The Russian and East European Studies Program, the Slavic Club, and the Department of History will welcome to Seton Hall the writer Marina Antropow Cramer, who will present her book Roads (2017) and give a talk "Between Two Tyrants: One Family's Journey from Stalin's Russia to Hitler's Labor Camps".
The talk will take place on Thursday, February 16th, from 6:30 p.m. to 8:00 p.m., in Fahy Hall 236, with an option to attend virtually via a designated Microsoft Teams link.
Marina Antropow Cramer was born in Germany, the child of Russian refugees from the Soviet Union, and emigrated with her family to the United States in 1956. She holds a B.A. in English from Upsala College. She has been a waitress, fabric store manager, traveling saleswoman, telephone fundraiser, used book dealer, business owner, and bookseller. She lives in New York's Hudson Valley. Her work has appeared in Blackbird, Istanbul Literary Review, Wilderness House Literary Review, Bloom Literary Magazine, and the other side of hope magazine. She is the author of the novels Roads (Chicago Review Press) and Anna Eva Mimi Adam (RunAmok Books). Her novel Marfa’s River (Apprentice House Press) is scheduled for spring 2023 release.

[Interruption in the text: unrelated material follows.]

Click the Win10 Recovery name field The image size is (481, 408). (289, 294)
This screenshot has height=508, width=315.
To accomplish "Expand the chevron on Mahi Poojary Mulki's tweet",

Praise for the novel Roads:
"Like The Madonnas of Leningrad, Marina Antropow Cramer’s sweeping novel brings to life the suffering of ordinary Russians during World War II. With richly evoked compassion, Roads shows us the power of family and love to survive in the face of devastation." —Laurie Lico Albanese, author of Stolen Beauty
"Riveting, heartbreaking, and beautifully written, Roads takes us deep into the black heart of Nazi Germany, finding not only horror and despair but a stubborn and tenacious hope and a kind of clarity about what it means to be human." —Christina Baker Kline, number one New York Times bestselling author of Orphan Train and A Piece of the World
"The characters are strongly drawn and fascinating… Cramer’s writing is lush and poetic with a refreshing edge." —Shelf Awareness
"With more than apt characterization, Cramer explores characters' adaptability as social critique." —ForeWord Magazine
"A broad, moving novel of a family’s creation, migration, dispersal and reconnection through war and its aftermath." —Russian Life
Partial funding for this event has been provided by the College of Arts and Sciences thanks to the generous support of the President's Advisory Council members.
- The event is free and open to the public. Slavic refreshments will be served.